The vagus nerve (VN) is a key element of the autonomic nervous system. As a mixed nerve, the VN contributes to the bidirectional interactions between the brain and the gut, i.e., the brain-gut axis. In particular, after integration in the central autonomic network of peripheral sensations such as inflammation and pain via vagal and spinal afferents, an efferent response through modulation of preganglionic parasympathetic neurons of the dorsal motor nucleus of the vagus and/or preganglionic sympathetic neurons of the spinal cord is able to modulate gastrointestinal nociception, motility, and inflammation.
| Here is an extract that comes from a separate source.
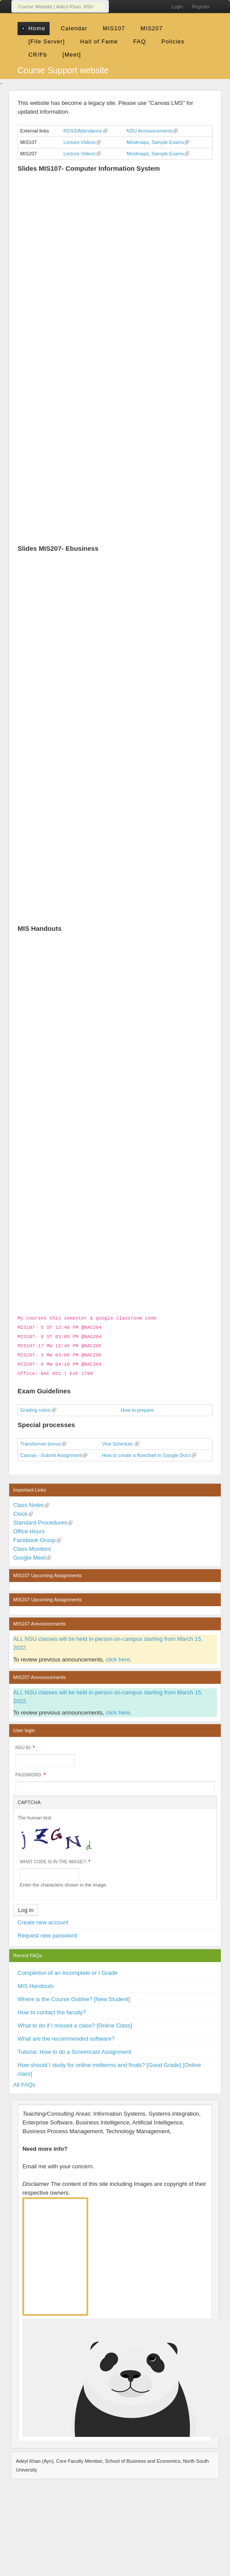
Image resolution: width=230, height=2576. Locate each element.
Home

A low vagal tone, as assessed by heart rate variability, a marker of the sympatho-vagal balance, is observed in functional digestive disorders and inflammatory bowel diseases. To restore a normal vagal tone appears as a goal in such diseases. Among the therapeutic tools, such as drugs targeting the cholinergic system and/or complementary medicine (hypnosis, meditation…), deep breathing, physical exercise, VN stimulation (VNS), either invasive or non-invasive, appears as innovative. There is new evidence in the current issue of this Journal supporting the role of VNS in the modulation of gastrointestinal functions.